Но едва только все это так удобно устроилось, как однажды вечером Душа объявила мне и брату, что завтра утром мы должны будем прийти к ним пораньше, чтобы ехать вместе на кладбище для поминок по дедушке. Я понимал, что это необходимо, но все-таки смутился и почувствовал что-то страшное и безутешное, угрожающее каждой счастливой жизни. Казалось бы, что все уже помирились с тем, что дедушка непонятным образом куда-то исчез; самая грусть о нем уже отошла в такое чудесное отдаление, что теперь она нисколько не мешала ни смеяться, ни пользоваться с удовольствием его богатством; его большой портрет с улыбающимся лицом сделался обыкновенною красивою картиною, к которой уже все так присмотрелись, что лицо это не только не смущало ничьего веселья, но, напротив того, входило в общую гармонию красивой роскоши и своею приятною улыбкою как бы подтверждало, что все могут жить бодро и спокойно… И вдруг теперь опять поднимался этот неразрешимый вопрос, опять открывался ход в эти потемки, от которых ничего не добьешься… И это делалось людьми, которые, по-видимому, имели полную возможность отделаться от всяких ужасов. Значит, нет спасения… Нельзя иначе…
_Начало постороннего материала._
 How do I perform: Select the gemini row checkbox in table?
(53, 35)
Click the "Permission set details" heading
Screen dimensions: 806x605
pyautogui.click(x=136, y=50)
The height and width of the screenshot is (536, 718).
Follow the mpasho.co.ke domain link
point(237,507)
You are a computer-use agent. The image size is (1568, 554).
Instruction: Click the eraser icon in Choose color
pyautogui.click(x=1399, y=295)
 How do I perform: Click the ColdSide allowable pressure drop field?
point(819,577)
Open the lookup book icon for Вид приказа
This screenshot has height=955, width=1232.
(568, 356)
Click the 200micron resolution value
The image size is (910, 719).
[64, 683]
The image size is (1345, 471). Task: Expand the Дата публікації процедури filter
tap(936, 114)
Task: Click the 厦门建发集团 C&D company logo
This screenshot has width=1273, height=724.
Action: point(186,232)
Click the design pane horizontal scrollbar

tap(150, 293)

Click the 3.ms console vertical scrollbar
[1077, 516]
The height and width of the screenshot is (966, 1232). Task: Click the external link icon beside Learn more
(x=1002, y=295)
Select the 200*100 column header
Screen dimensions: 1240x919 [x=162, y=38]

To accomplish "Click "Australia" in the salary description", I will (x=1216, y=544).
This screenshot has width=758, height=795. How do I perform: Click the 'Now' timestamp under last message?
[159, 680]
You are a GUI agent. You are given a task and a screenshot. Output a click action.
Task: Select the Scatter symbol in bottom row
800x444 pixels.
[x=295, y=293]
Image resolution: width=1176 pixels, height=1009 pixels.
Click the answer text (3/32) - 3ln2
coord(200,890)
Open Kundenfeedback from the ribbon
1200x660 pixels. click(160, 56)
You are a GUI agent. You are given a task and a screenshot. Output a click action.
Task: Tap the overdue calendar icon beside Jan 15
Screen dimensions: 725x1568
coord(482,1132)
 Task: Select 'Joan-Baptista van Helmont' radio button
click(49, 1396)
На другой день Душа, эта хохотунья и кокетка в обычное время, оделась в глубокий траур, который к ней очень шел, и вся компания в нескольких экипажах направилась на кладбище. Был свежий день самой поздней осени. За городом мы поехали через поле к отдаленному белому и длинному забору, из-за которого сквозь обнаженные деревья показалась пятиглавая церковь. Панихида совершалась в богатой часовне, где под большими зеркальными стеклами виднелись написанные нежною кистью длинные фигуры святых в голубых и розовых одеждах. Солнце едва проглядывало сквозь холодные неподвижные тучи. Воздух был крепкий и тихий. За исключением причта, бабушки и Дуни, все стояли снаружи, перед раскрытыми дверями часовни, на дорожке. Самого дедушки, конечно, не было ни видно, ни слышно. Но все думали о нем и воображали его себе неизвестно как: спящим тут же или улетевшим на небо, грустным или счастливым, в сюртуке или в драпировке, – каждый воображал что угодно, но все настраивались невольно к тому, чтобы засвидетельствовать перед дедушкой неумирающую память о нем в нашем сердце. Все это казалось мне мучительно трудным. Большинство присутствующих были дамы. И они, как мне показалось, не только не терзались, но даже переживали какое-то возвышенное, умиленное и не лишенное приятности настроение. Бабушка держала себя с величавым спокойствием. Душа имела сдержанный и солидный вид; словом, никто не терялся.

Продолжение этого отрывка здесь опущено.